Is Tan(cos2x) equal to tan(2 cos^-1(x))?

[Elissa89]

tan(2 cos^-1(x))

I'm pretty sure 2 cos^-1(x) is the same as cos2x, the doubles formula, but from there I'm completely lost.

 

[skeeter]

tan(2 cos^-1(x))

I'm pretty sure 2 cos^-1(x) is the same as cos2x, the doubles formula, but from there I'm completely lost.

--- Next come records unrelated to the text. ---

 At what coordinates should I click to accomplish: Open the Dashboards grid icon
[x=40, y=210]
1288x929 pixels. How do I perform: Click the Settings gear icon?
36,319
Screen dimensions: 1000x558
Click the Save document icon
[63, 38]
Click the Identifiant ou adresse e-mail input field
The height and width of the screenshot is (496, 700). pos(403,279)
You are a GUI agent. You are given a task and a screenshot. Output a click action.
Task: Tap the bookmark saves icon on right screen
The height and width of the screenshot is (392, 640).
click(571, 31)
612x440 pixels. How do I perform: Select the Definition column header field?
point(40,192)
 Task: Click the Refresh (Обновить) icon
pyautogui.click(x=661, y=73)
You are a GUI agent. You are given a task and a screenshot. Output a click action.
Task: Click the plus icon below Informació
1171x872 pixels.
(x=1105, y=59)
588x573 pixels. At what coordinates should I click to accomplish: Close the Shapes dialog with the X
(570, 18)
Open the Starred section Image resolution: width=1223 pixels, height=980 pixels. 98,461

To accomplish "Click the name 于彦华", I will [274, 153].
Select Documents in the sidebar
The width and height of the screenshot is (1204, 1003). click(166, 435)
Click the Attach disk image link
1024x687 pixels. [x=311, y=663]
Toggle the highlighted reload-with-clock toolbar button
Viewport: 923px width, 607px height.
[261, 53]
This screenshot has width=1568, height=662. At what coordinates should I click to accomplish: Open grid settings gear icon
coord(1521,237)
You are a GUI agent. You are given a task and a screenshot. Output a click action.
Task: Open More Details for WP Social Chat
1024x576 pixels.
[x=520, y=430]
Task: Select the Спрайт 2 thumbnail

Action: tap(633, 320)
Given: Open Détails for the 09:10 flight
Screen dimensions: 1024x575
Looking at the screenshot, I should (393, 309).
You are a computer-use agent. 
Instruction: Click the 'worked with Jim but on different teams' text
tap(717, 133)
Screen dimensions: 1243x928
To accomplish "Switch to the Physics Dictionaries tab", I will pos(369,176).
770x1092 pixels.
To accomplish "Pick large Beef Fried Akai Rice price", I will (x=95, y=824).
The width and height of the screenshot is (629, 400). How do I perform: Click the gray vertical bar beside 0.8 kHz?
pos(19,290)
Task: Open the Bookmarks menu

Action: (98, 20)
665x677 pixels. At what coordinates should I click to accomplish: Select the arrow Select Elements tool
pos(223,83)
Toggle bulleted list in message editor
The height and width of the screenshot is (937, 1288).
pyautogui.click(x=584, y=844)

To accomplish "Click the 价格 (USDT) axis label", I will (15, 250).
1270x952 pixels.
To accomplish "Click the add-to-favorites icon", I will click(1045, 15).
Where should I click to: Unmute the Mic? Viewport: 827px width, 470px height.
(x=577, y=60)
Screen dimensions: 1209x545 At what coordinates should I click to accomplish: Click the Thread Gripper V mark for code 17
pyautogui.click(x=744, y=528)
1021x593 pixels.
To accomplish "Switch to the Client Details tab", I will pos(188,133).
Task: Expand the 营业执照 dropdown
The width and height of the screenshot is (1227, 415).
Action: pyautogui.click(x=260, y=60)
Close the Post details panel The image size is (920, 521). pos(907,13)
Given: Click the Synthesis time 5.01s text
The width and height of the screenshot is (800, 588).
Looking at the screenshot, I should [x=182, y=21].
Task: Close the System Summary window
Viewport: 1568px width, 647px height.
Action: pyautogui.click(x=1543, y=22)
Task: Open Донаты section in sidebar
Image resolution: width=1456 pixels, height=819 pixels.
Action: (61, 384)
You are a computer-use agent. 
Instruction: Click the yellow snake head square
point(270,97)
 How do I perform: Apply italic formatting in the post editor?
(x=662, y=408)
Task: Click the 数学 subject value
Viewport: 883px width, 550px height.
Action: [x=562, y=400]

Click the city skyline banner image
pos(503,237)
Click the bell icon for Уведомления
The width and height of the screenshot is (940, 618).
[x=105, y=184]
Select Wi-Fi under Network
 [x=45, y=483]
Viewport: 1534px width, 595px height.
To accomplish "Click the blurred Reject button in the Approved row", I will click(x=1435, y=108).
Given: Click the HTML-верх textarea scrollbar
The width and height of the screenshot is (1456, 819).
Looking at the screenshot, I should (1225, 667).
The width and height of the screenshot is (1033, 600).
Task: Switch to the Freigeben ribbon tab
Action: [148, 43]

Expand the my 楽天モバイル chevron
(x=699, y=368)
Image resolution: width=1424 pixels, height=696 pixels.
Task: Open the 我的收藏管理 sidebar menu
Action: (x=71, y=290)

$2\cos^{-1}(x) \ne \cos(2x)$

$\cos^{-1}(x)$ is an angle (call it $\theta$) such $\cos{\theta} = x$

$\tan(2\theta) = \dfrac{2\tan{\theta}}{1-\tan^2{\theta}}$

$\cos{\theta} = x \implies \sin{\theta} = \sqrt{1-x^2} \implies \tan{\theta} = \dfrac{\sqrt{1-x^2}}{x}$

substitute the above expression for $\tan{\theta}$ in the double angle formula for tangent and simplify the algebra.

 

[Elissa89]

$2\cos^{-1}(x) \ne \cos(2x)$

$\cos^{-1}(x)$ is an angle (call it $\theta$) such $\cos{\theta} = x$

$\tan(2\theta) = \dfrac{2\tan{\theta}}{1-\tan^2{\theta}}$

$\cos{\theta} = x \implies \sin{\theta} = \sqrt{1-x^2} \implies \tan{\theta} = \dfrac{\sqrt{1-x^2}}{x}$

substitute the above expression for $\tan{\theta}$ in the double angle formula for tangent and simplify the algebra.

I'm not sure I understand

 

[topsquark]

I'm not sure I understand

What, specifically, don't you understand? We can help you better if we know this.

-Dan

 

[DavidCampen]

We are having to guess at what the OP is supposed to accomplish. Is it calculating a value for the expression given a value for x or, as we are guessing, is it to find a purely algebraic expression for the given trigonometric expression; or even something else.

 

[HOI]

It appears that you do not understand what "[tex]cos^{-1}(x)[/tex]" means! It is the inverse function to cos(x) (limited to x= 0 to [tex]\pi[/tex] so that it is one-to-one). [tex]cos^{-1}(1)= 0[/tex] because cos(0)= 1. [tex]cos^{-1}(0)= \pi/2[/tex] because [tex]cos(\pi/2)= 0[/tex], etc.

The basic fact you need to use here is that [tex]cos(cos^{-1}(x))= x[/tex] so you should try to change that "tan(2..)" to "cos(..)". I would start by using the identity [tex]tan(2x)= \frac{2 tan(x)}{1- tan^2(x)}[/tex]. Now use the fact that [tex]tan(x)= \frac{sin(x)}{cos(x)}[/tex] and then that [tex]sin(x)= \sqrt{1- cos^2(x)}[/tex]: [tex]tan(2x)= \frac{2 tan(x)}{1- tan^2(x)}[/tex][tex]= \frac{2\frac{\sqrt{1- cos^2(x)}}{cos(x)}}{1- \frac{1- cos^2(x)}{cos^2(x)}}[/tex].

Replacing each "x" with [tex]cos^{-1}(x)[/tex] changes each "cos(x)" to "x" so that
[tex]tan(2cos^{-1}(x))= \frac{2\frac{\sqrt{1- x^2}}{x}}{1- \frac{1- x^2}{x^2}}= \frac{2x\sqrt{1- x^2}}{2x^2- 1}[/tex].